The lot of land across which this road ran is described in the public records as "Lot 1 of a subdivision of Tract 30 of Section 11, Township 53 South, Range 40 East, according to amended plat thereof recorded in Plat Book 12, at page 64 of the public records of Dade County.
The amended plat referred to was prepared by a surveyor for the former owner and indicates the existence of a roadway across the appellants' property at approximately the same location as the evidence shows the tread of the road now actually lays upon the ground.

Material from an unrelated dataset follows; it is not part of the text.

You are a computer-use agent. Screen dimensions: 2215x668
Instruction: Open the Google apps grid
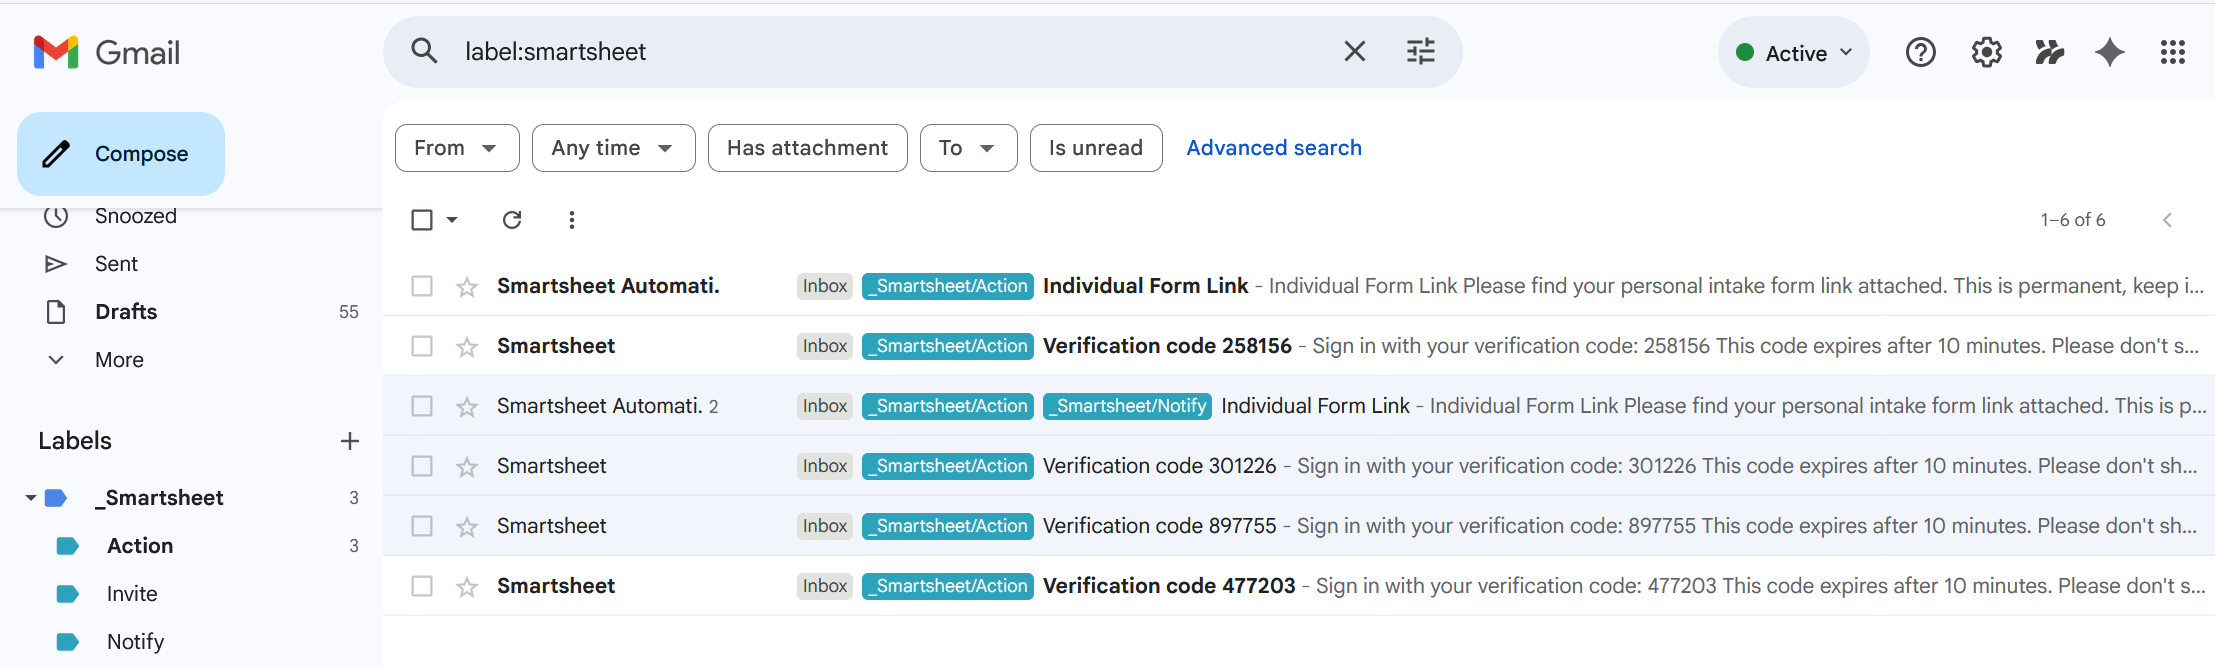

However, the plat did not purport to show the width of the roadway either by dimensional figures or by reference to other objects or land lines whose length or breadth were given.
It appears to us that under these facts it must be held that the appellants had implied actual notice of the rights of the County, and its successor in interest, the Town of Medley, and that by the simple inquiry from the Clerk of the Board of County Commissioners, or an inspection of the minutes of the Commission, as to the nature or extent of this claim or right in and to the road that was being maintained by the County and the Town for the use of the public, all pertinent information respecting the right of way would have been easily ascertained.
Having reached this conclusion, it is not necessary for us to express an opinion as to whether under any other state of facts the recordation with the Circuit Court Clerk of the resolution by which the county acquired and established its right of way would have been necessary as against subsequent purchasers for value without notice.
We hold that under the facts of this case the appellants were chargeable with notice of the extent of the rights and interests of the County in and to the right of way, and hence the decree appealed from should be affirmed.
It is so ordered.
ROBERTS, C.J., and TERRELL and MATHEWS, JJ., concur.